My career after Cambridge University began as a writer and teacher and I am ending it as a writer and teacher. Somewhere in the middle I had a long and absorbing career in broadcasting, predominantly for the BBC.

In the 1970s I was very happily engaged producing a range of Radio 4 programmes from chat (Start the Week) to debates (You the Jury) to documentaries.

In 1981 I moved to BBC TV Documentary Department to produce more debates (Man Alive) but after that I was given several history series as Executive Producer. I suppose it is every programme maker's dream to be given a huge budget, a fascinating subject and plenty of time to go away and create a series of films. It does not happen any more! I was very lucky to be given this chance twice, and to be in a position to recruit a talented creative team. 'The Road to War,' narrated by that remarkable BBC correspondent, the late Charles Wheeler, was a country-by- country account of the causes of World War Two. The 'Living Islam' series took me all over the world with the Pakistani diplomat and academic Akbar Ahmed to make films about 'What it means to be a Muslim in today's world'. In between I versioned the famous American TV series about the Civil War by Ken Burns which won both of us (mostly Ken) a BAFTA for the best foreign film.

History for TV and radio is all about eyewitnesses and oral testimony. My claim is that I interviewed people who were close to the great dictators of the 20th century – Hitler, Stalin and Mao Tse Tung. I got to know the British Fascist Leader Oswald Mosley and made his Radio 4 obituary programme.

I left the BBC in 2003 to become director and history chief of an independent TV company called CAFÉ. It made international co-productions and proved very successful – for a while! I liked the international bit so after CAFÉ folded I went to the national film schools of India and Cuba as a documentary teacher and spent 9 months in Denmark at the European Film College. This interest in TV history took me to Europe where I was elected President of MAP TV, standing for Memory Archive Programmes. I chaired a Europe-wide committee offering development grants paid for by the European Union for history films about Europe. As a result I was made a Chevalier de L'Ordre des Arts et des Lettres by the French President. 

In 2004 I had another lucky break. Heidi Gronaeur, the head of the Zelig Film School in Italy, had just won a contract to head up a new EU Media Training Course to encourage and enable documentary filmmakers to work in the area of human rights. She asked me if I was interested in becoming the Head of Studies.  Could I have said no?
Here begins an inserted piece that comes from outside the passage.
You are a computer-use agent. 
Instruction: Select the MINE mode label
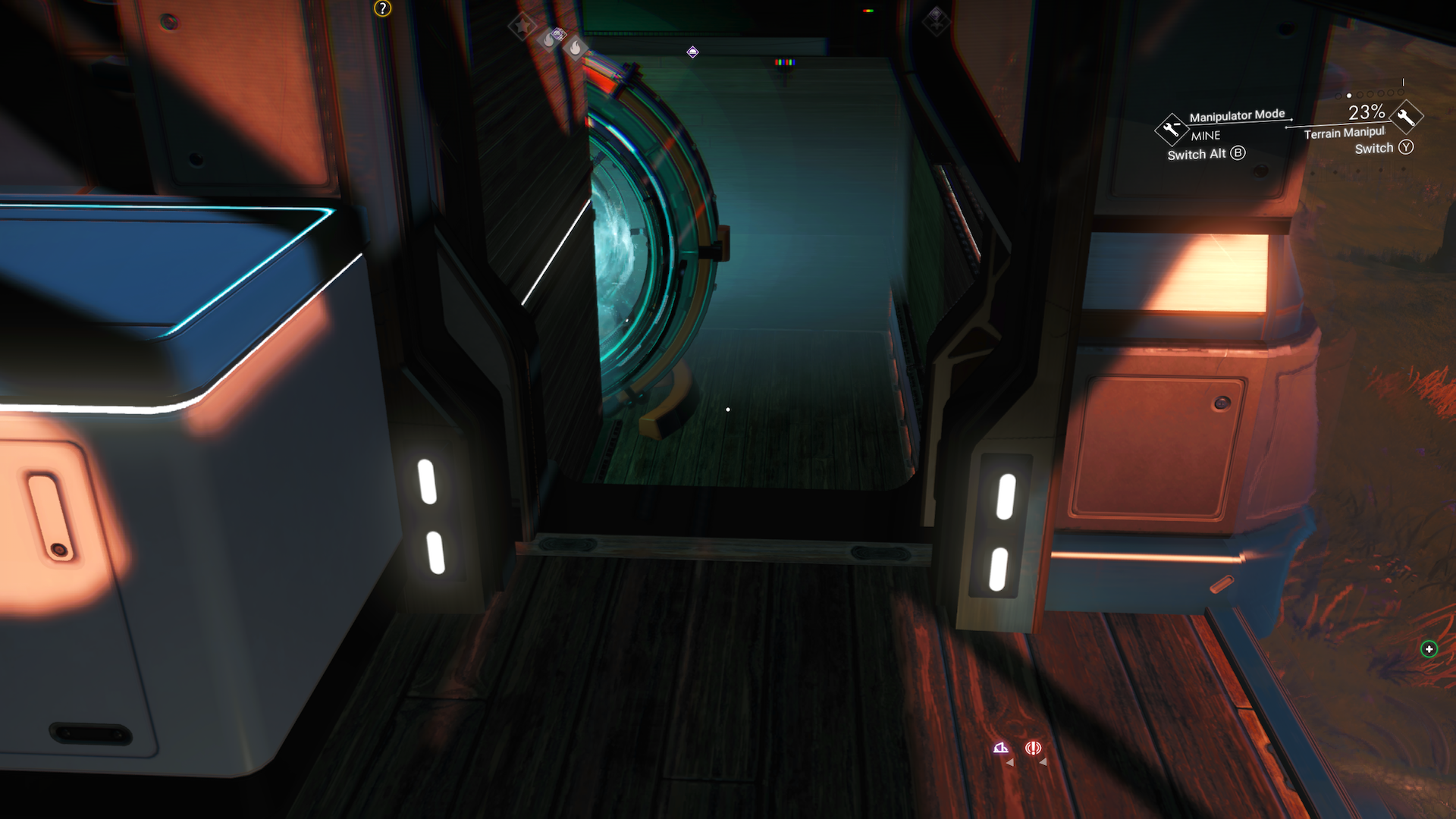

All the while I was keeping up with my writing, of course. When time didn’t allow me to write books I wrote articles - mainly for History Today and The New Statesman.
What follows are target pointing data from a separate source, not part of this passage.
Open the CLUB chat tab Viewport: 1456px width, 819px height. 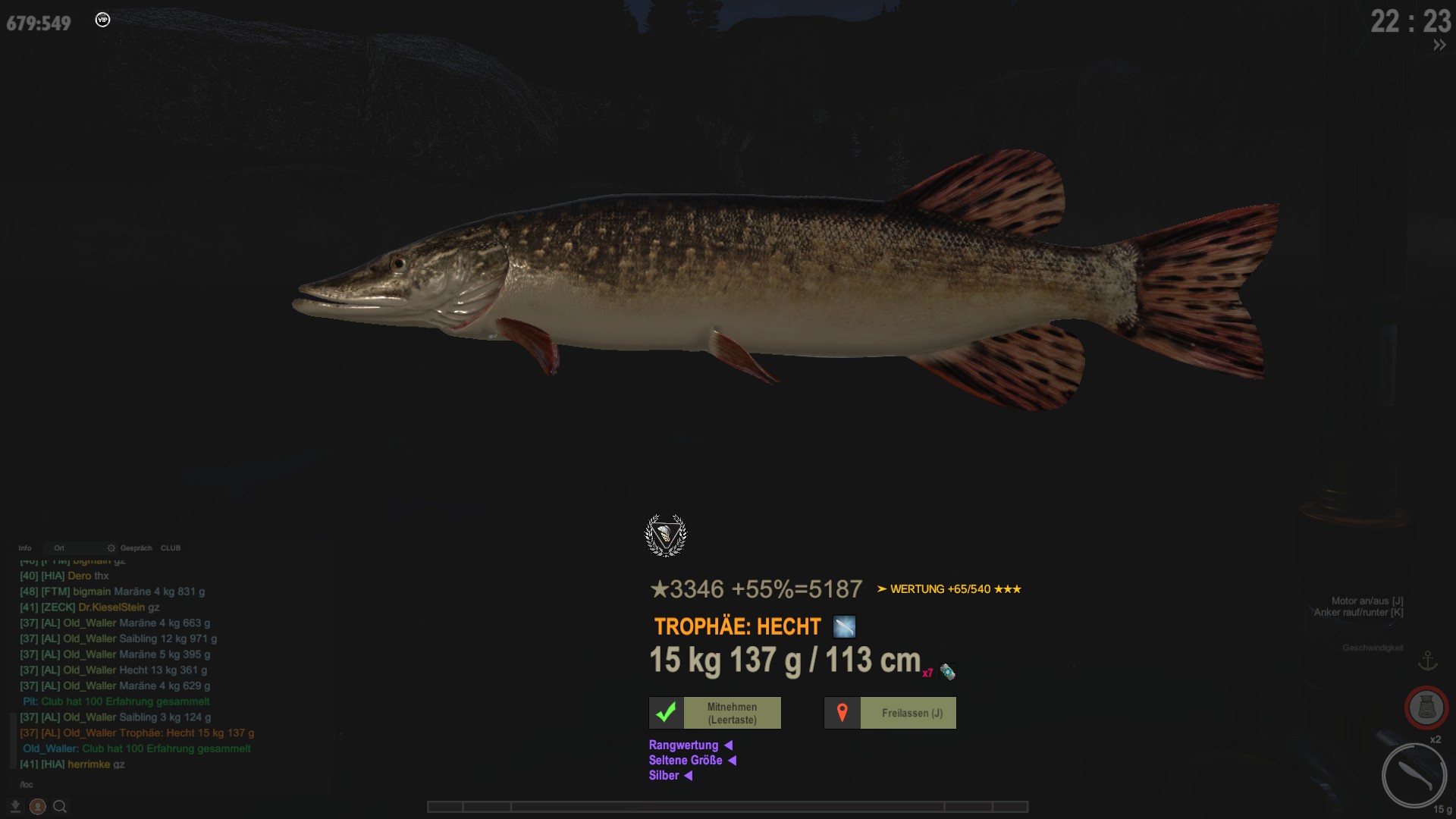point(171,548)
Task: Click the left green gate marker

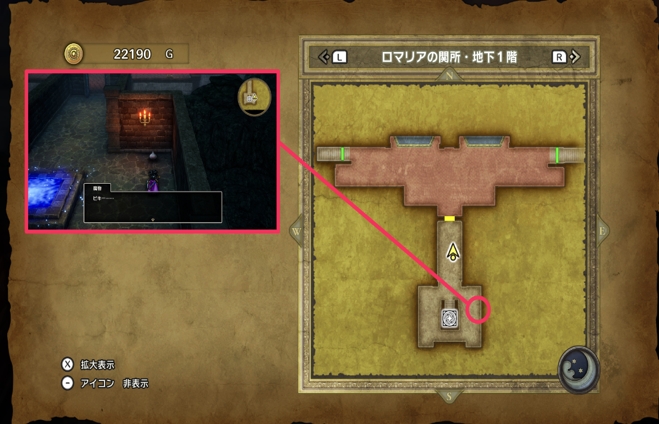Action: click(344, 154)
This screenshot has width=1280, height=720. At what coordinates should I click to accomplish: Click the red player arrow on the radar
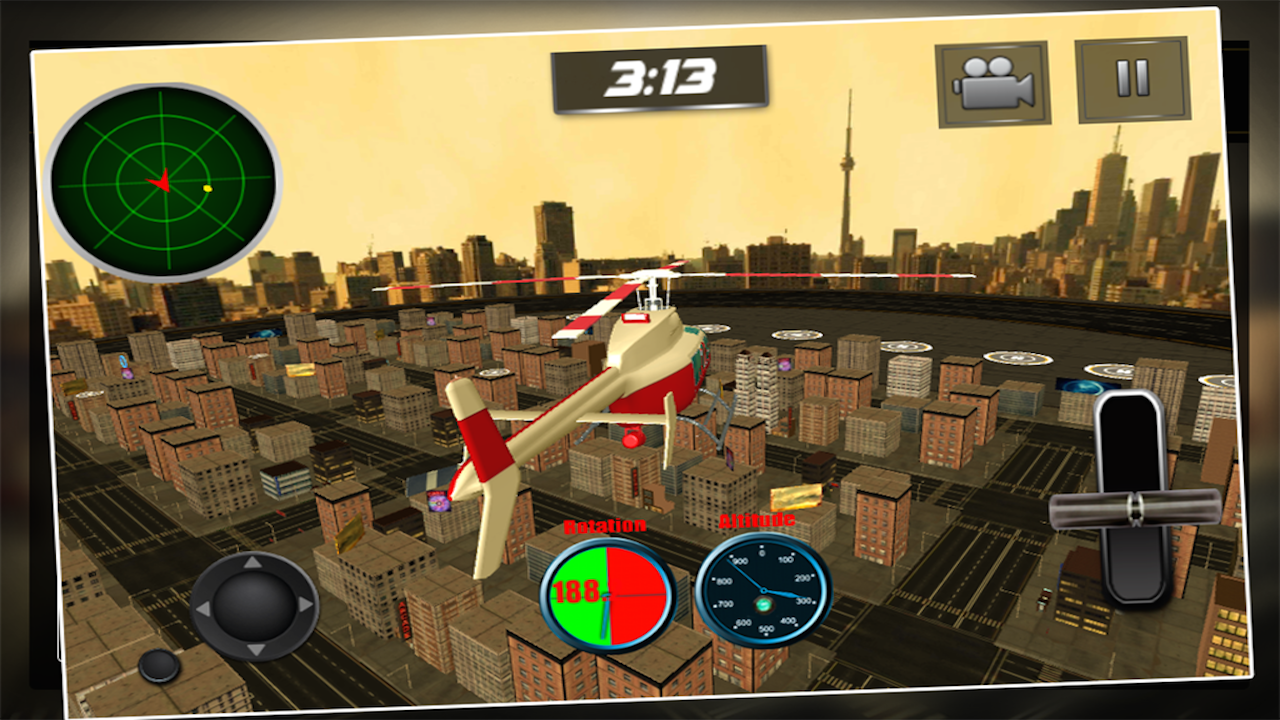(x=160, y=180)
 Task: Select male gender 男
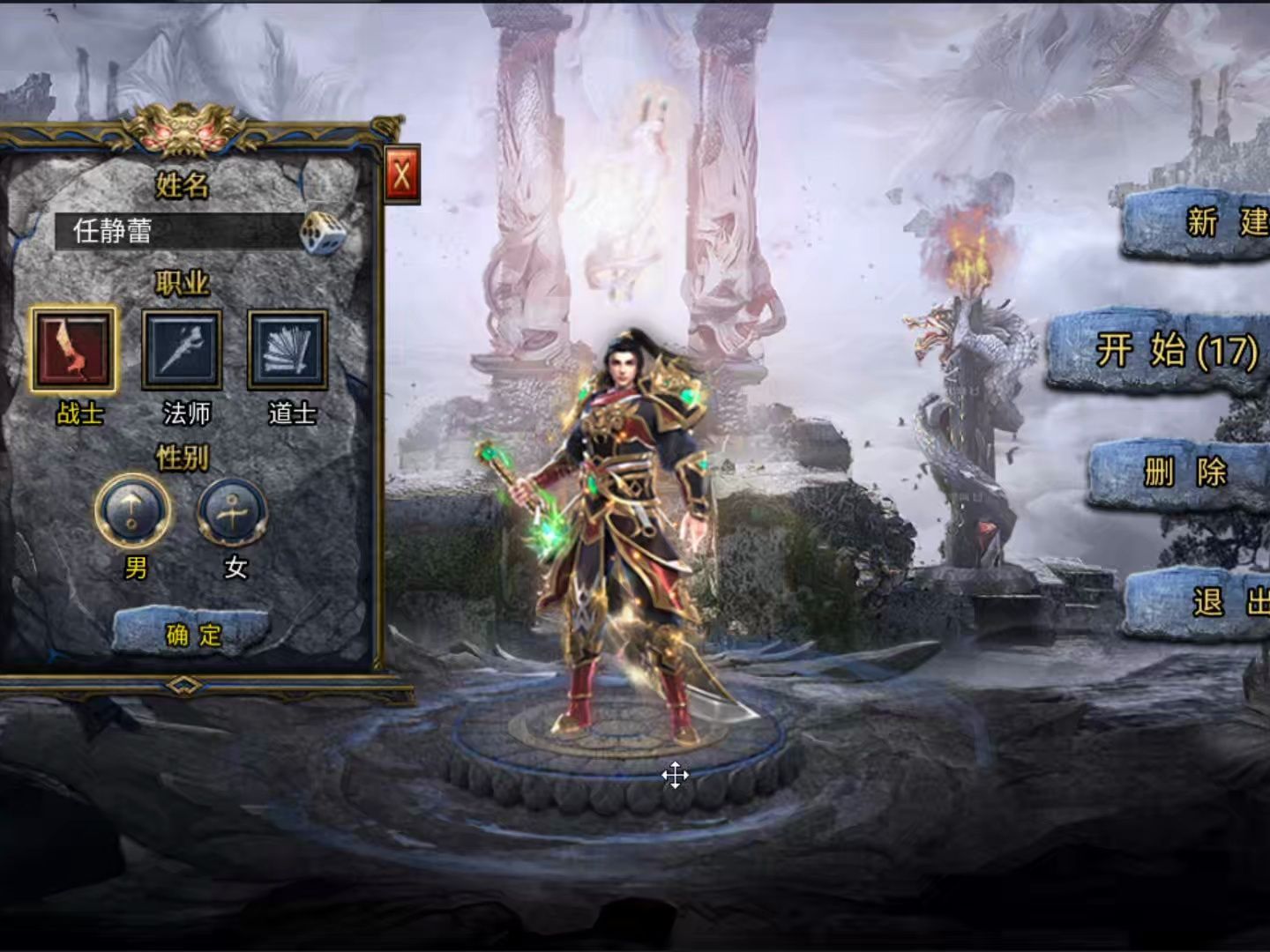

Partly due to my love of India, which I have visited more than 30 times, I led history tours for some years, taking parties to visit sites of the Indian Mutiny and other conflicts. From this came my cruiseship lecturing, majoring on the Baltic, the Indian Ocean, the Bay of Bengal and Australia.
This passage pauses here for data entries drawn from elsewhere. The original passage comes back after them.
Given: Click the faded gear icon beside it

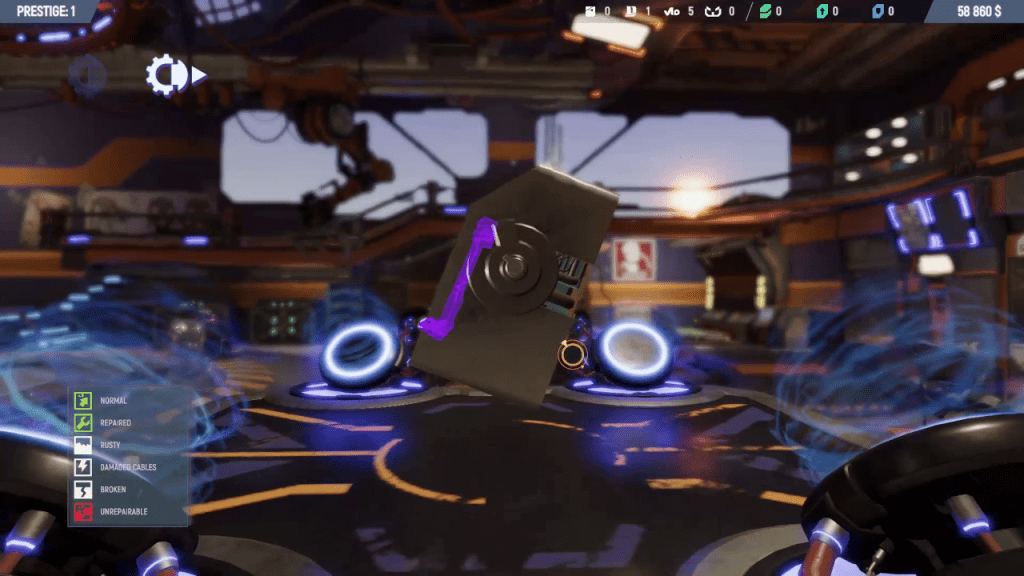Looking at the screenshot, I should click(88, 75).
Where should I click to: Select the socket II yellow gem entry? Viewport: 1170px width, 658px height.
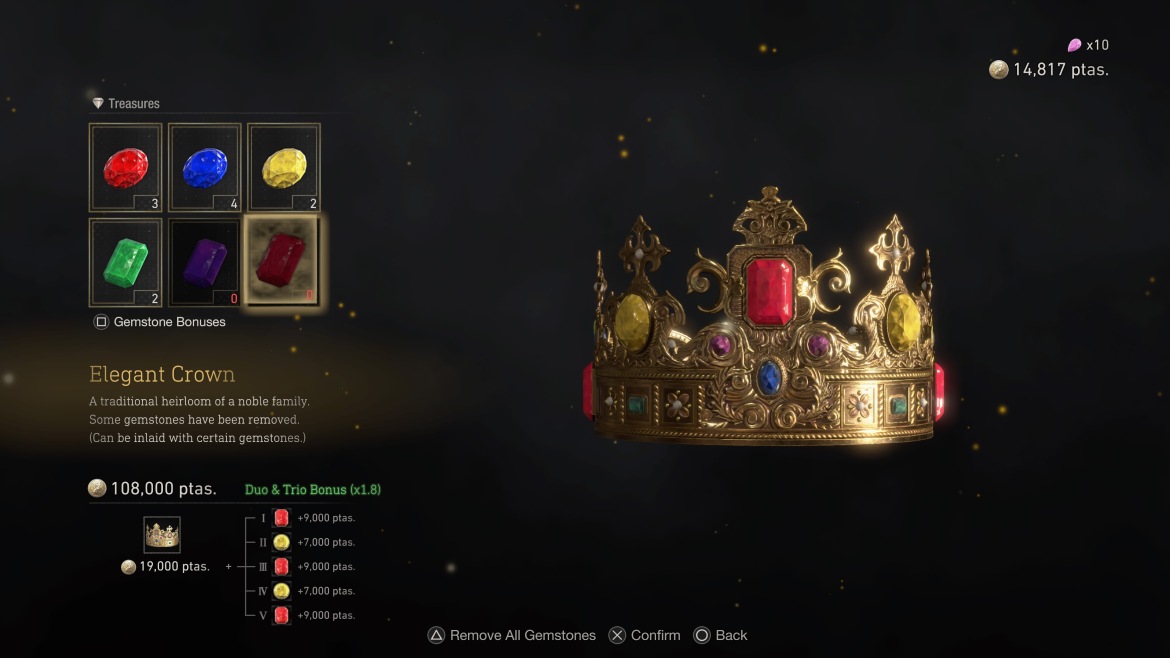281,542
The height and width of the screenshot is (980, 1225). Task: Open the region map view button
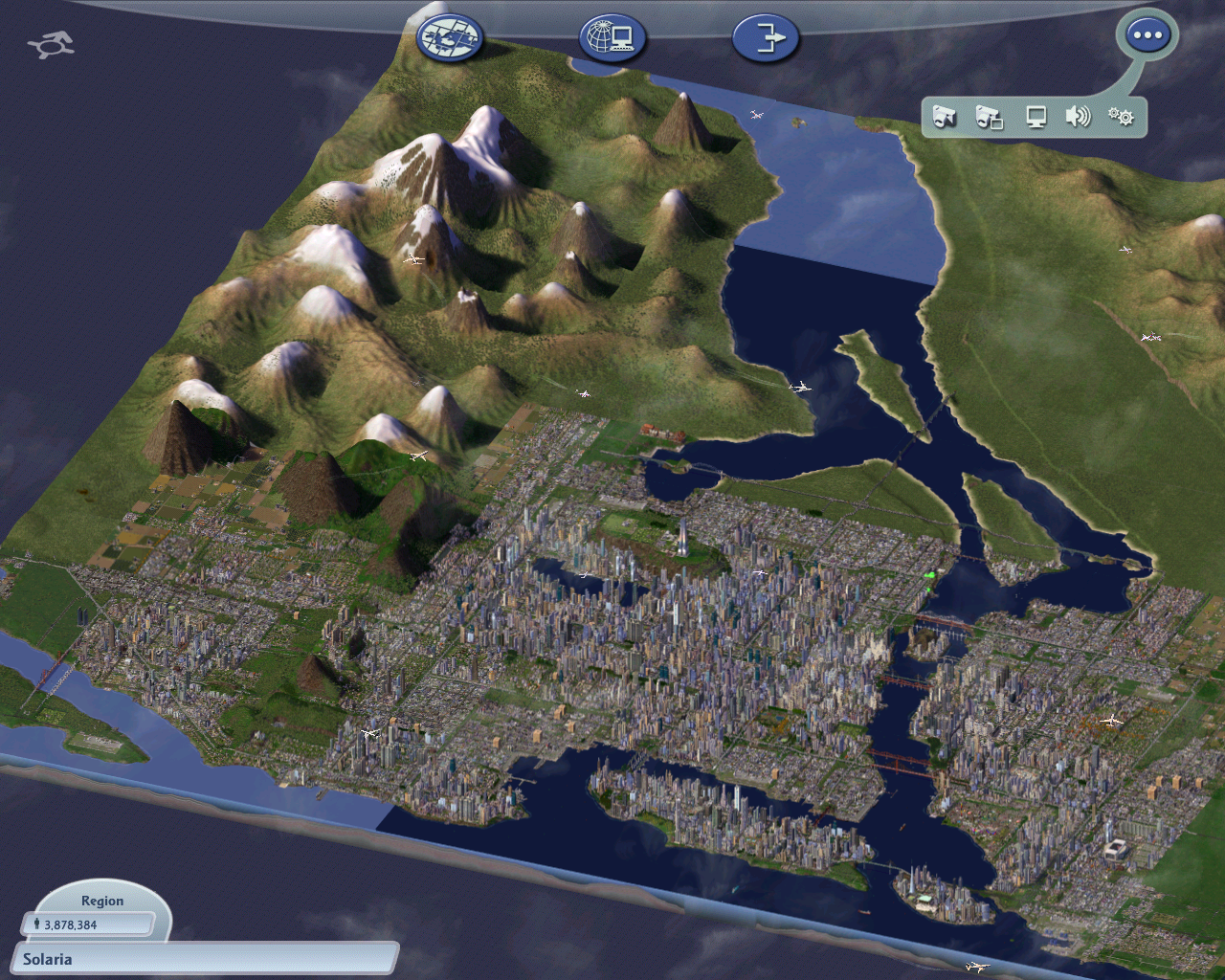(x=450, y=38)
I write in an airy bolt hole in the Brecon Beacons, one of the most beautiful landscapes in the UK and apart from good exercise in the hills, there are good friends, music and film galore.  In London I share an apartment with my wife, Margaret. But you will also find me at documentary film festivals across Europe.

Saltkantay

Climbing Salkantay in the Peruvian Andes

I used to take time out to trek Himalayan peaks, across the Andes and mountains in North and East Africa, but falling down one put paid to that! Never mind - taking the pretty route has many compensations, and I am as curious as ever about world cultures and explore them wherever they are whenever I can.